You do not need recursion. All you need to do is build up a set of intermediate solutions. Here is a non-recursive solution in Python:

# This does NOT use recursion!
def all_comb(list_of_lists):
    # We start with a list of just the empty set.
    answer = [[]]
    for list in list_of_lists:
        # new_answer will be the list of combinations including this one.
        new_answer = []
        # Build up the new answer.
        for thing in list:
            for prev_list in answer:
                new_answer.append(prev_list + [thing])
        # Replace the old answer with the new one.
        answer = new_answer
    # We now have all combinations of all lists.
    return answer

# Demonstration that it works.    
for comb in all_comb([["x", "y"], ["a", "b", "c"], ["o", "p"]]):
    print(" ".join(comb))

Answer 4

Think of it like how you increment a number, e.g. a base 3 number would go:

000
001
002
010
011
...
222

Now think of each digit being the index into each of the nested lists. You will have as many digits as you have nested lists, i.e. the size of the outer list.

The "base" of each digit may differ, and is the size of the corresponding nested list. A "digit" can be a very large number if a nested list is large.

So, you start by creating a list of "digit", or index values, initializing them to 0. You then print the values of the elements at those indices. You then increment the last index value, rolling over as needed, like you would a normal number, stopping when the first index value rolls over.

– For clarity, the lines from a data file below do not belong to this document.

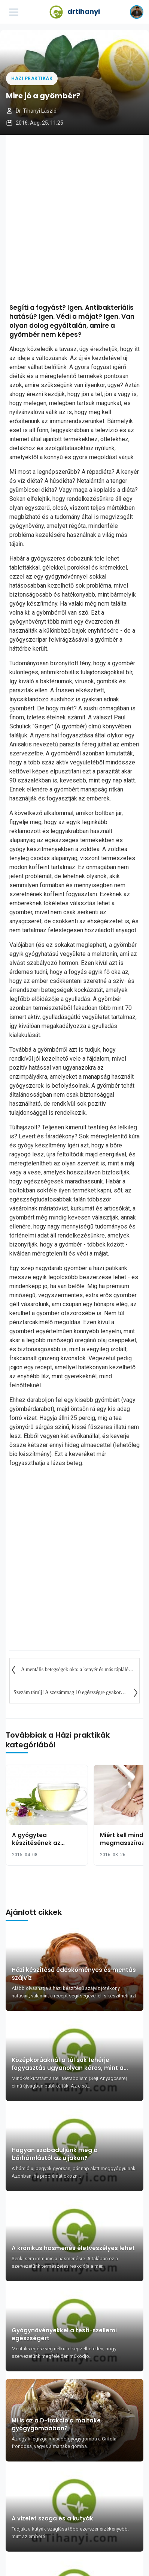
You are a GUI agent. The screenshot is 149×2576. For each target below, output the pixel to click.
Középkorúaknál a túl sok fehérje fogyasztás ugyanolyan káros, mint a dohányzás (68, 2064)
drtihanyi (74, 12)
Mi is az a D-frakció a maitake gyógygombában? (56, 2424)
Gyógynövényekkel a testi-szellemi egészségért (64, 2334)
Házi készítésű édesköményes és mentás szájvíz (74, 1974)
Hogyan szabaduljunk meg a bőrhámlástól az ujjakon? (55, 2154)
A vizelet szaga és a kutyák (52, 2518)
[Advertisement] (74, 217)
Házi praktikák (31, 78)
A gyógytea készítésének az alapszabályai (36, 1843)
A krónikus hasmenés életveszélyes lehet (73, 2248)
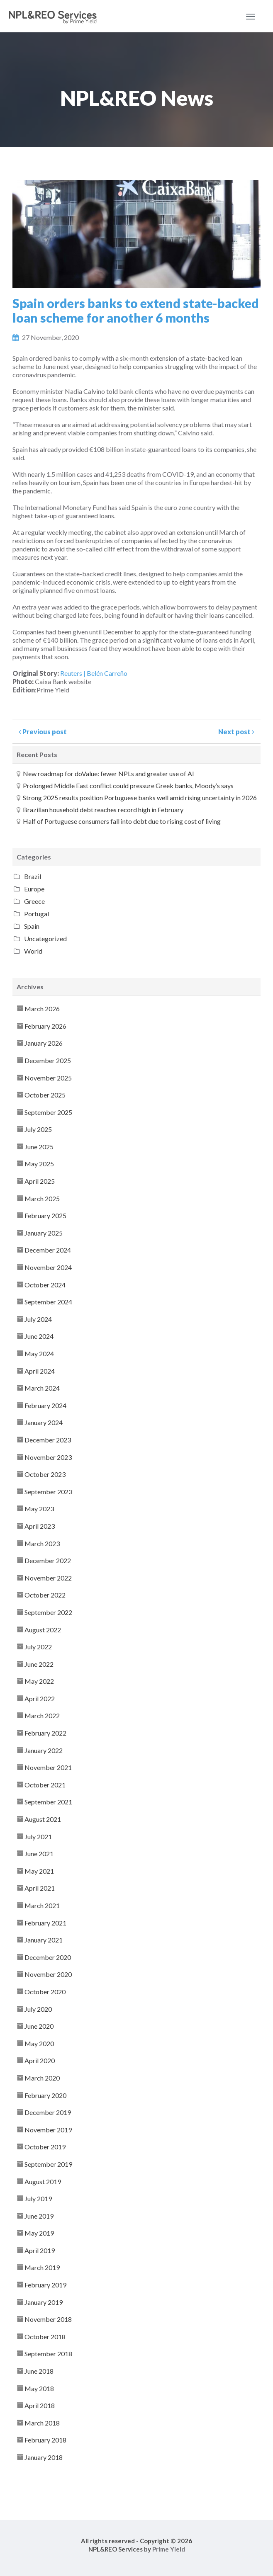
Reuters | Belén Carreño (94, 673)
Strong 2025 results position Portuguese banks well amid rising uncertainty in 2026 (140, 797)
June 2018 (39, 2371)
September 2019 (48, 2164)
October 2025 (45, 1095)
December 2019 (47, 2112)
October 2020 (45, 1992)
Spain (31, 926)
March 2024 (42, 1388)
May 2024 (39, 1353)
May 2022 (39, 1681)
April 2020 (39, 2060)
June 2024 (39, 1336)
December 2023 (47, 1440)
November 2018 (48, 2319)
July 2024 (38, 1319)
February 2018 (45, 2440)
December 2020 (47, 1957)
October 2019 (45, 2147)
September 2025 (48, 1112)
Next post (236, 732)
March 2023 (42, 1543)
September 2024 (48, 1302)
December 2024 (47, 1250)
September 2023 (48, 1492)
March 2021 (42, 1905)
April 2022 (39, 1698)
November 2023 (48, 1457)
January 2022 (43, 1750)
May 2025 (39, 1164)
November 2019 (48, 2130)
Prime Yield (168, 2549)
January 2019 (43, 2302)
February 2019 (45, 2285)
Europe (34, 889)
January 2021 (43, 1940)
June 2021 (39, 1853)
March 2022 (42, 1715)
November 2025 (48, 1078)
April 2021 (39, 1888)
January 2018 (43, 2457)
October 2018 (45, 2336)
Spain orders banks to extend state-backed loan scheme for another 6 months (135, 310)
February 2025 (45, 1215)
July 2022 (38, 1647)
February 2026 (45, 1026)
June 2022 (39, 1664)
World (33, 951)
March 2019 (42, 2267)
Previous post (43, 732)
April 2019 (39, 2250)
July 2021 (38, 1836)
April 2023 (39, 1526)
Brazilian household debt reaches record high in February (103, 809)
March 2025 (42, 1198)
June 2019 (39, 2216)
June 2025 (39, 1147)
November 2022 (48, 1578)
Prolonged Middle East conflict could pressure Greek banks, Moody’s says (128, 785)
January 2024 (43, 1422)
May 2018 (39, 2388)
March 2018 (42, 2423)
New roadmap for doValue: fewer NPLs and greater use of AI (108, 773)
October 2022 (45, 1595)
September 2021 (48, 1802)
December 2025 (47, 1060)
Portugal (36, 914)
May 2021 (39, 1871)
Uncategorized (45, 938)
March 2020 (42, 2078)
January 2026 (43, 1043)
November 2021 (48, 1767)
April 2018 (39, 2405)
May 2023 (39, 1509)
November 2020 (48, 1974)
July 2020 (38, 2009)
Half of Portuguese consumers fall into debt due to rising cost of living (122, 821)
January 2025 (43, 1233)
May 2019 (39, 2233)
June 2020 (39, 2026)
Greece (34, 901)
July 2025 (38, 1129)
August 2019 (42, 2181)
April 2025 (39, 1181)
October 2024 (45, 1285)
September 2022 (48, 1612)
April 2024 (39, 1371)
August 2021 (42, 1819)
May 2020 (39, 2043)
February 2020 (45, 2095)
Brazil (32, 876)
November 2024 (48, 1267)
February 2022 (45, 1733)
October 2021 (45, 1785)
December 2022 (47, 1560)
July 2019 (38, 2198)
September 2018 (48, 2353)
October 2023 (45, 1474)
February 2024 (45, 1405)
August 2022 (42, 1630)
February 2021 (45, 1923)
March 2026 (42, 1008)
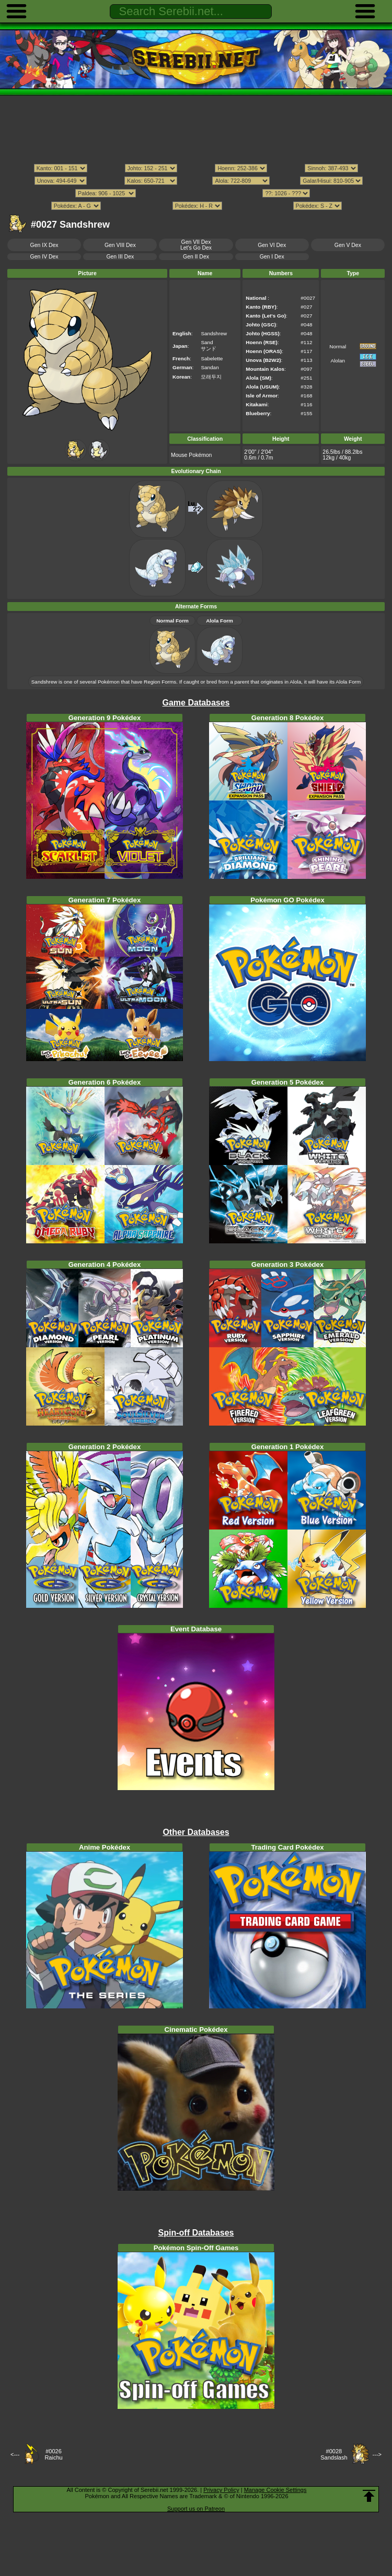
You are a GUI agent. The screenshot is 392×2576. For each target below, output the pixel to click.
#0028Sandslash (333, 2454)
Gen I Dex (272, 257)
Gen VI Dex (272, 245)
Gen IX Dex (44, 245)
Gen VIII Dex (120, 245)
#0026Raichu (53, 2454)
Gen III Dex (120, 257)
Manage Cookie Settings (275, 2490)
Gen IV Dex (44, 257)
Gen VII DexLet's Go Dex (196, 245)
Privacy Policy (221, 2490)
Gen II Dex (196, 257)
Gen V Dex (348, 245)
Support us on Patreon (196, 2509)
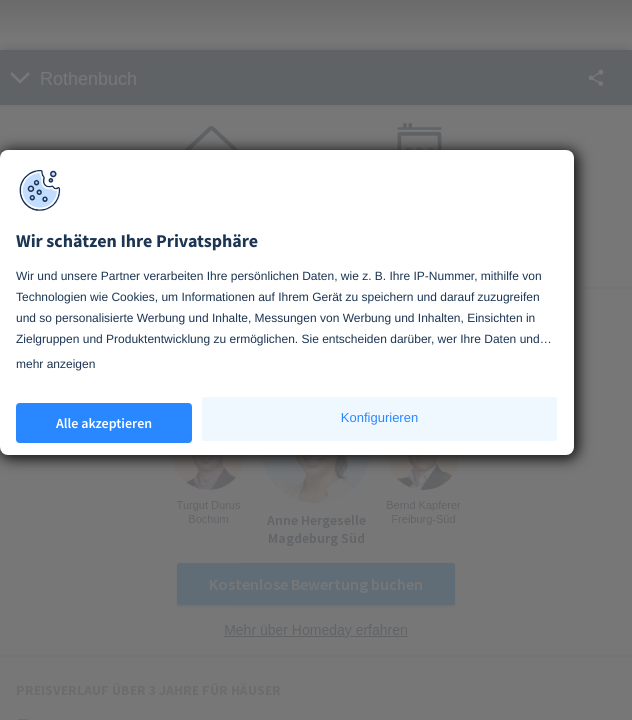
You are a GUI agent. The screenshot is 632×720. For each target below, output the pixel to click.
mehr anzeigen (55, 364)
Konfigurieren (379, 417)
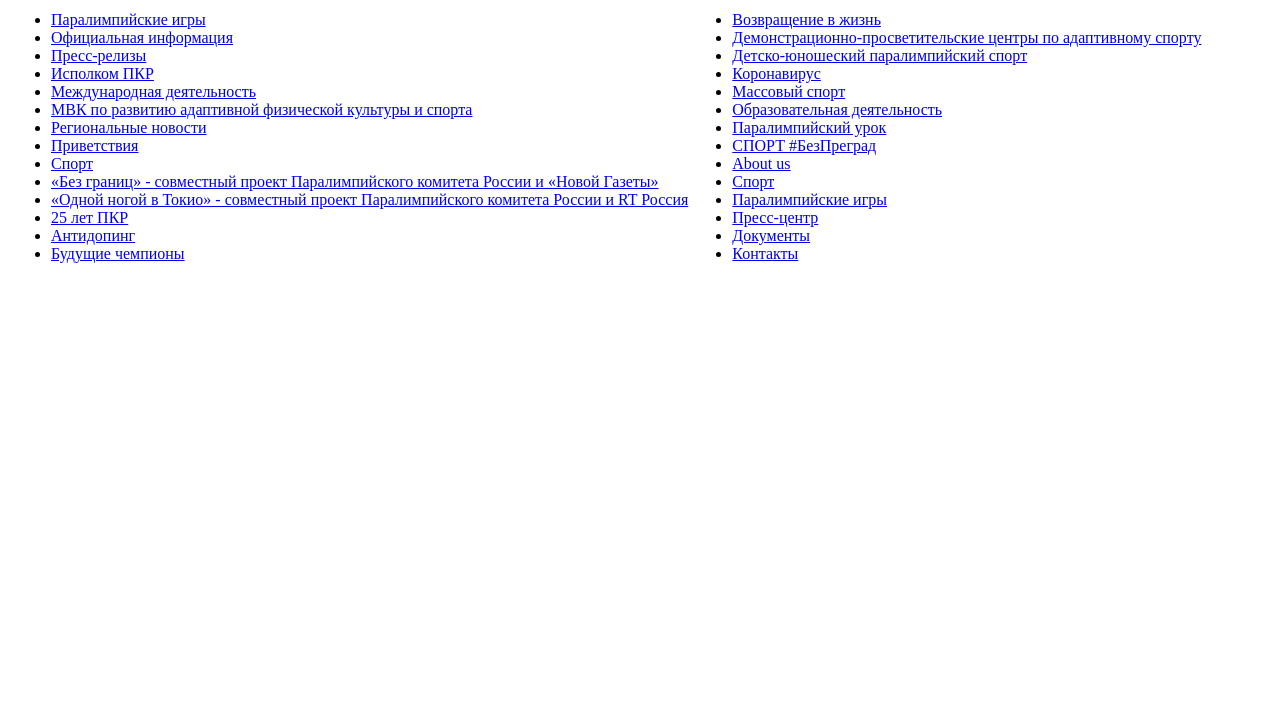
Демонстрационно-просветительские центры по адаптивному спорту (966, 37)
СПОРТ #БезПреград (804, 145)
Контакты (765, 253)
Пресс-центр (775, 217)
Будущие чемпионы (118, 253)
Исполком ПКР (102, 73)
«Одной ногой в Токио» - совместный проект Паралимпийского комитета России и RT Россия (369, 199)
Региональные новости (128, 127)
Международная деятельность (153, 91)
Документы (771, 235)
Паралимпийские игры (128, 19)
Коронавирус (776, 73)
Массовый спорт (788, 91)
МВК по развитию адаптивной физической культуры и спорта (261, 109)
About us (761, 163)
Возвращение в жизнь (806, 19)
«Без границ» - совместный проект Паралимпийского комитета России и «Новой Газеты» (355, 181)
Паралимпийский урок (809, 127)
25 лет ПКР (89, 217)
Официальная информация (142, 37)
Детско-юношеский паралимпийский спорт (879, 55)
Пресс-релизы (98, 55)
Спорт (72, 163)
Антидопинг (93, 235)
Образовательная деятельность (837, 109)
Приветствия (94, 145)
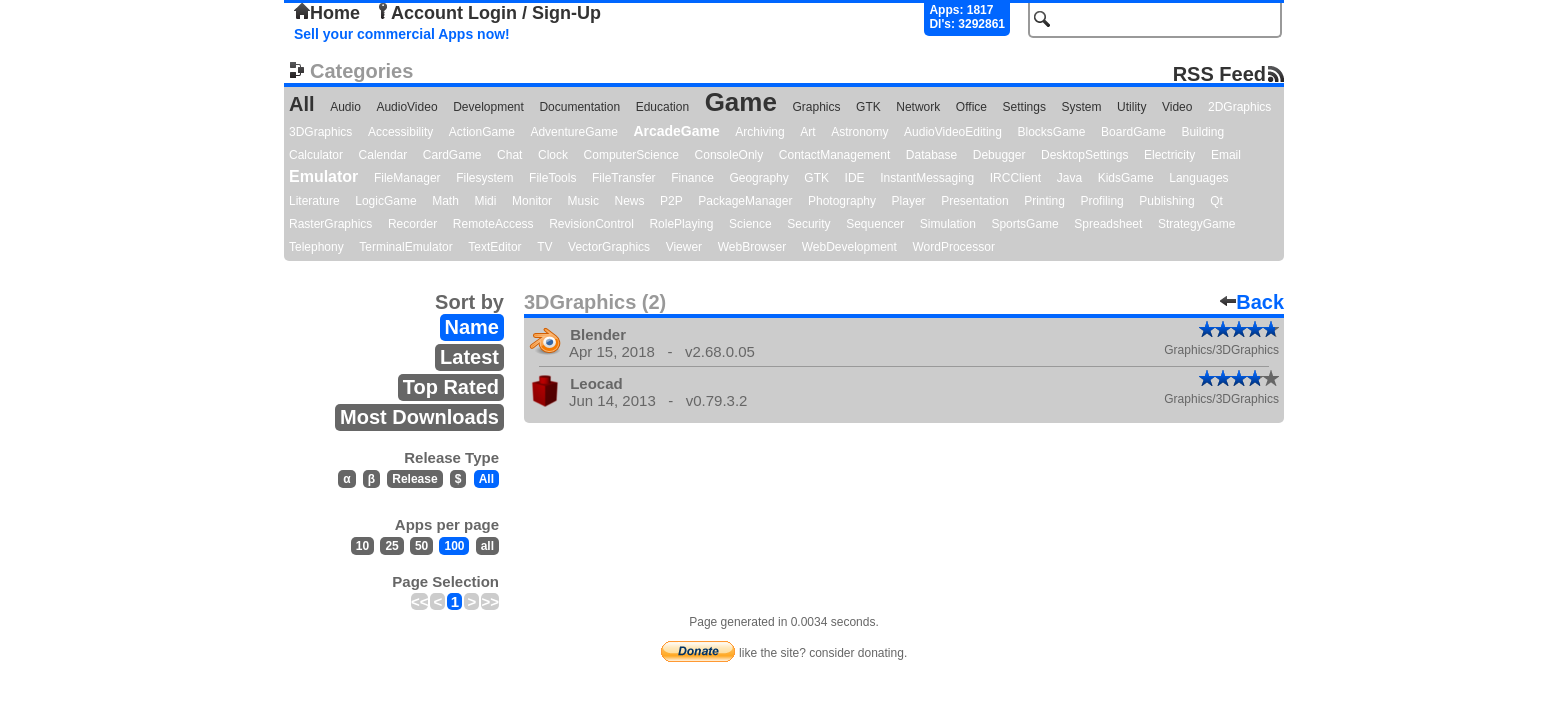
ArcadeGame (676, 131)
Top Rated (451, 387)
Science (750, 224)
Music (583, 201)
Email (1226, 155)
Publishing (1166, 201)
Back (1252, 302)
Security (808, 224)
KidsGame (1126, 178)
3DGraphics (320, 132)
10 (362, 546)
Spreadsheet (1108, 224)
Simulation (948, 224)
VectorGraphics (609, 247)
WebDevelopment (849, 247)
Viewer (684, 247)
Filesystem (484, 178)
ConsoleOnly (729, 155)
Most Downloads (419, 417)
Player (909, 201)
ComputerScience (631, 155)
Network (918, 107)
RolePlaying (681, 224)
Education (662, 107)
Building (1202, 132)
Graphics (816, 107)
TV (544, 247)
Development (488, 107)
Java (1069, 178)
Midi (485, 201)
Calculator (316, 155)
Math (445, 201)
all (487, 546)
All (302, 104)
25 (391, 546)
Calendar (383, 155)
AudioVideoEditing (953, 132)
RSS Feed (1219, 73)
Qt (1216, 201)
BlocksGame (1052, 132)
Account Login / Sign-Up (488, 13)
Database (931, 155)
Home (327, 13)
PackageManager (745, 201)
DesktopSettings (1084, 155)
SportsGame (1024, 224)
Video (1177, 107)
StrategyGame (1196, 224)
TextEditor (494, 247)
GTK (868, 107)
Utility (1131, 107)
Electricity (1169, 155)
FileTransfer (624, 178)
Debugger (999, 155)
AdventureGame (573, 132)
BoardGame (1133, 132)
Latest (469, 357)
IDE (855, 178)
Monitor (532, 201)
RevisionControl (591, 224)
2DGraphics (1239, 107)
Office (971, 107)
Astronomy (859, 132)
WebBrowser (752, 247)
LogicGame (385, 201)
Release (414, 479)
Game (741, 102)
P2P (671, 201)
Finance (692, 178)
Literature (314, 201)
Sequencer (875, 224)
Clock (553, 155)
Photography (842, 201)
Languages (1198, 178)
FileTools (552, 178)
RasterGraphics (330, 224)
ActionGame (482, 132)
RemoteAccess (493, 224)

Here is a Java implementation using arrays of arrays, i.e. String[][]. You can easily change to List<List<String>> or List<String[]> if needed.

@SafeVarargs
public static void printCombos(String[] ... lists) {
    if (lists.length == 0)
        throw new IllegalArgumentException("No lists given");
    for (String[] list : lists)
        if (list.length == 0)
            throw new IllegalArgumentException("List is empty");

    int[] idx = new int[lists.length];
    for (;;) {
        // Print combo
        for (int i = 0; i < lists.length; i++) {
            if (i != 0)
                System.out.print(' ');
            System.out.print(lists[i][idx[i]]);
        }
        System.out.println();

        // Advance to next combination
        for (int i = lists.length - 1; ++idx[i] == lists[i].length; ) {
            idx[i] = 0;
            if (--i < 0)
                return; // We're done
        }
    }
}

public static void main(String[] args) {
    String[][] data = { { "x", "z" }, { "a", "b", "c" }, { "o", "p" } };
    printCombos(data);
}

OUTPUT

x a o
x a p
x b o
x b p
x c o
x c p
z a o
z a p
z b o
z b p
z c o
z c p

If you use lists instead of arrays, then the code will use get(int), which may not always be good for performance, e.g. for LinkedList.

If that is the case, replace int[] idx with an Iterator[], initializing each array entry with an iterator for the corresponding list. Resetting a "digit" to 0 would then be done by retrieving a new Iterator from the list in question.

In this case, they don't even have to be lists, but can be any kind of collection, or more specifically Iterable objects.